Six months of doing absolutely nothing really came back to bite me. I did some exercise here and there, but I didn’t really have an actual schedule. I spent a whole lot of time on the computer either playing games, doing homework, or studying for classes. Every now and then I would watch fencing videos, but it was so minimal that it didn’t really matter.
Coming back after roughly 6 months, just a 30 minute lesson felt like hell for me. I did muscle strengthening over the quarantine, but no cardio. It was impossible to breathe with the two masks on while doing “intense” physical activity and by intense I mean simple footwork and bladework. Coach Jaime was kind enough to give me some breathing room so if we factor in that, then the lesson was about 15 minutes of actual activity. Now, I was a little disappointed that I could not keep up at the same pace as I was before, so I started doing some cardio. Everyday, I would run 30 minutes, slowly increasing the pace at which I run. As of now, I’m running 30 minutes with higher resistance and elevation. Getting back to where I was before may take a little while, but I am determined enough to work towards it.
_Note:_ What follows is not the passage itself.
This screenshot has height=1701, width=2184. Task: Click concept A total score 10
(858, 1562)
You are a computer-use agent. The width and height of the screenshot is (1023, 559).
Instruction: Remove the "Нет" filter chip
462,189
Now, one thing that I have been experiencing with getting back into shape was knowing my limits. I learned the hard way that it is important to know when pushing yourself is too much. The second day of my cardio training, I amped up the intensity to try to match, or at least come close, to the point of where I was before quarantine. I ended up vomiting and almost fainting. I couldn’t walk, breathe, or think properly after the intense workout. It’s not worth killing yourself to speed up the process. I learned that it is important to take it slow. Take breaks, but don’t get lazy. Exercise, but don’t make it hell.
Honestly, if I had to go through that again, I wouldn’t have the motivation to get back into shape. So I recommend that if anyone is in the same situation as I am, take it slow. Fencing season is in November and there are still about two months left to train.